Work request >>
Scan the entries for lines with the word "beside", then copy those lines.

Information shown >>
_ _ _
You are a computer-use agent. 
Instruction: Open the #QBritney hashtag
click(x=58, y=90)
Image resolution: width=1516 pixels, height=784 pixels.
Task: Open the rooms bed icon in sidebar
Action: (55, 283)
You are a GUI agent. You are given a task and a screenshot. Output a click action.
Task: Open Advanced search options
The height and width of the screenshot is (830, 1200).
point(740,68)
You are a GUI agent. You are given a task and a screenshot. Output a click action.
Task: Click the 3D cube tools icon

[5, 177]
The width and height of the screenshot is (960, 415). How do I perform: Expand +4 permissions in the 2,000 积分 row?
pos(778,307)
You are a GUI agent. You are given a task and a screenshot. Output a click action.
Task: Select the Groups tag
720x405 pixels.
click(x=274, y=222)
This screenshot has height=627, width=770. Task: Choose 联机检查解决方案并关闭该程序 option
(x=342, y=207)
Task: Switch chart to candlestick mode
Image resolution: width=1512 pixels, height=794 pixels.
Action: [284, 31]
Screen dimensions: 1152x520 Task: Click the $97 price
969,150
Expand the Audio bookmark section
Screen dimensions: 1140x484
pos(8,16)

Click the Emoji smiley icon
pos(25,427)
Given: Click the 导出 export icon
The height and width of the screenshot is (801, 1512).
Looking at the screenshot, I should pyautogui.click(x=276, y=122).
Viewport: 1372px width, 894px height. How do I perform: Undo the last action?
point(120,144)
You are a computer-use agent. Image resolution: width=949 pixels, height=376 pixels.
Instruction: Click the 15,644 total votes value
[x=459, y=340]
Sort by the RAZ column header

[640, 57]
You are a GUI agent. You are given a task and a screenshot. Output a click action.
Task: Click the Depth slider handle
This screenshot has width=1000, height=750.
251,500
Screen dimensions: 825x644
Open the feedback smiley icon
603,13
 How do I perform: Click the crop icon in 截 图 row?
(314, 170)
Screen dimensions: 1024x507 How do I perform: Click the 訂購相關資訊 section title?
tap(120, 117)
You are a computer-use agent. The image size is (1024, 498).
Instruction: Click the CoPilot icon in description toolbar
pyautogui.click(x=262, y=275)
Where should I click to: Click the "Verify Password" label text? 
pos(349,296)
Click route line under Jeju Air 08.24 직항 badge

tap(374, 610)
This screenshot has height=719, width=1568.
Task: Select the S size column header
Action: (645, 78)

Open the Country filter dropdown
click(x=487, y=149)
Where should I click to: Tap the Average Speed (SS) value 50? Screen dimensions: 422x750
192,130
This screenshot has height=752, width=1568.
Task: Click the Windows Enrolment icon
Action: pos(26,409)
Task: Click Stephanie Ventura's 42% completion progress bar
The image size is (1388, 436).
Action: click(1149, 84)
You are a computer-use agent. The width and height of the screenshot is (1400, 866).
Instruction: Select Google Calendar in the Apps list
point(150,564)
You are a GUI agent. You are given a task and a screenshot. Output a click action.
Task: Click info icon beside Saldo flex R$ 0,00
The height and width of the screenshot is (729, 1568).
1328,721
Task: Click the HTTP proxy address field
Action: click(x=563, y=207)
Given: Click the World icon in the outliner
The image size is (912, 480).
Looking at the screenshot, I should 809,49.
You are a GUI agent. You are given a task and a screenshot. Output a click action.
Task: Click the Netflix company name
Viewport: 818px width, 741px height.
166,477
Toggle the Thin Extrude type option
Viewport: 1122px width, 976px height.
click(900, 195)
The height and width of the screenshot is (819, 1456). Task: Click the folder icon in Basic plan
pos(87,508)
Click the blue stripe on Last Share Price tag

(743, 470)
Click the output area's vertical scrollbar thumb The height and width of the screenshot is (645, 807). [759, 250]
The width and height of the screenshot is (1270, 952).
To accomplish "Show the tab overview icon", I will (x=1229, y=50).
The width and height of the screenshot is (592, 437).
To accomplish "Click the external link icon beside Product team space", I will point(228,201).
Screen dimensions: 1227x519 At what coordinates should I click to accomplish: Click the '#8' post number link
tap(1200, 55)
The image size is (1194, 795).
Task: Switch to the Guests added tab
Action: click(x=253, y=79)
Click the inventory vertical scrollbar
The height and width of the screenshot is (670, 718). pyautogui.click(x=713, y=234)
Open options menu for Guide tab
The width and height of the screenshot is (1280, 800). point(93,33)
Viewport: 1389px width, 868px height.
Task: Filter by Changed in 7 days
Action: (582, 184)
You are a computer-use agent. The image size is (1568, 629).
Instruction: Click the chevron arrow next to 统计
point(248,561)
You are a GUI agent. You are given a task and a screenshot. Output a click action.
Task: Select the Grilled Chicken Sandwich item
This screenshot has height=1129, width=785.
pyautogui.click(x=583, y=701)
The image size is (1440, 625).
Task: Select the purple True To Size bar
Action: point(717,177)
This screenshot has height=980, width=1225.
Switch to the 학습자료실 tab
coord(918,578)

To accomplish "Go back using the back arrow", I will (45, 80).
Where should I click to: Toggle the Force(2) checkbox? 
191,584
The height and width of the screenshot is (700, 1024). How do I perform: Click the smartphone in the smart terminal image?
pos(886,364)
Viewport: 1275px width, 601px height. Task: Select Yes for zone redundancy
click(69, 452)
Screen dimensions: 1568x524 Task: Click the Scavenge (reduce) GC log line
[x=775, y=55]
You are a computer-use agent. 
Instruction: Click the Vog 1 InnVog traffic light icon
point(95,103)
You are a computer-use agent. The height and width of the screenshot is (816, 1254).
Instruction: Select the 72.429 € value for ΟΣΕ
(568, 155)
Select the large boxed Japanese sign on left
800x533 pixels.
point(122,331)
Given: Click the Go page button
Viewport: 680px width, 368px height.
_ _ _
Solution for this exercise >>
Task: Click info icon beside Saldo flex R$ 0,00
To accomplish "Click the external link icon beside Product team space", I will point(228,201).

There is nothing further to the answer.